*RAW DATA*
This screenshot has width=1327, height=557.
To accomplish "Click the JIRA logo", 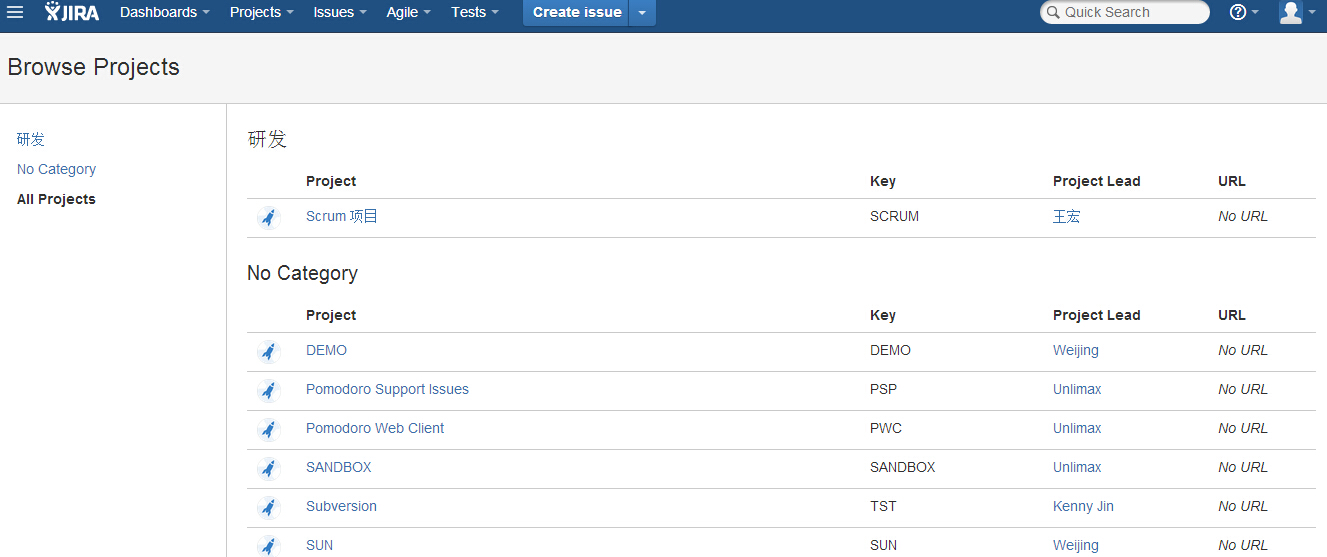I will (72, 12).
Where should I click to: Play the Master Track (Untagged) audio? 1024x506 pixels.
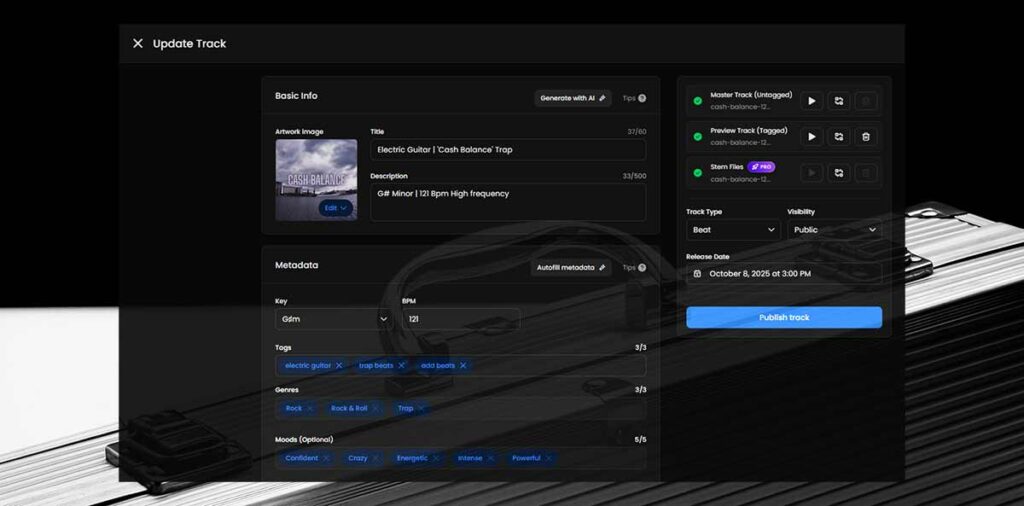[812, 101]
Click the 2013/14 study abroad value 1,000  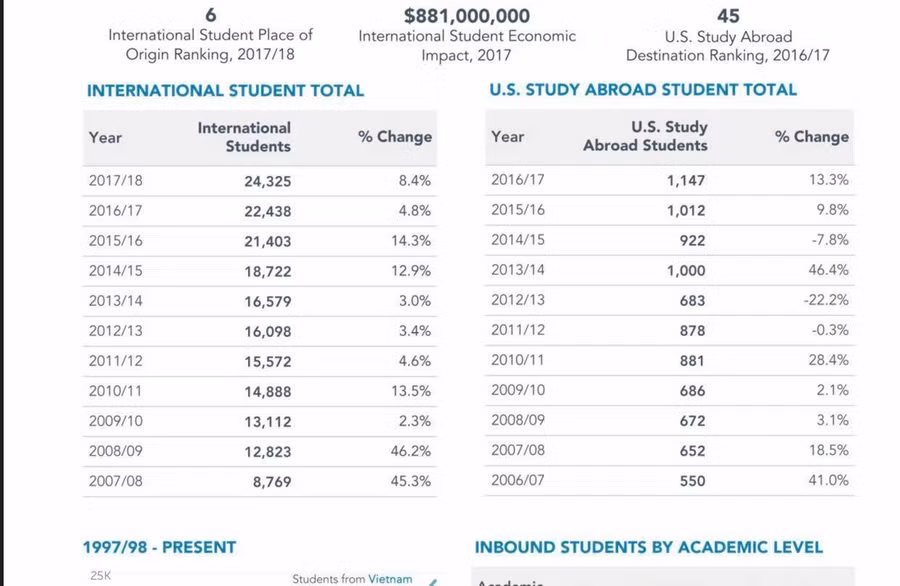pyautogui.click(x=686, y=270)
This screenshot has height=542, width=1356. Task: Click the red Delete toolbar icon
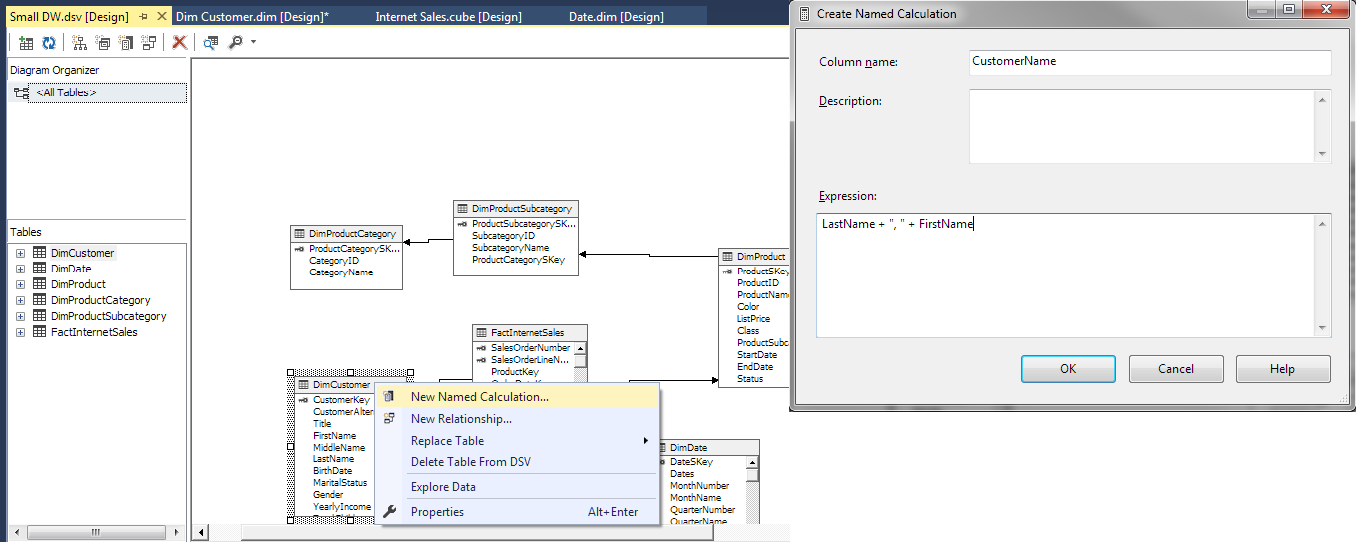[179, 43]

*EXERCISE AIM*
Pictures excluded, return exactly the lines from the one with "This screenshot has height=542, width=1356." through the final line of the entries above, both included.

*ANSWER BOX*
This screenshot has height=542, width=1356. Task: Click the red Delete toolbar icon
[179, 43]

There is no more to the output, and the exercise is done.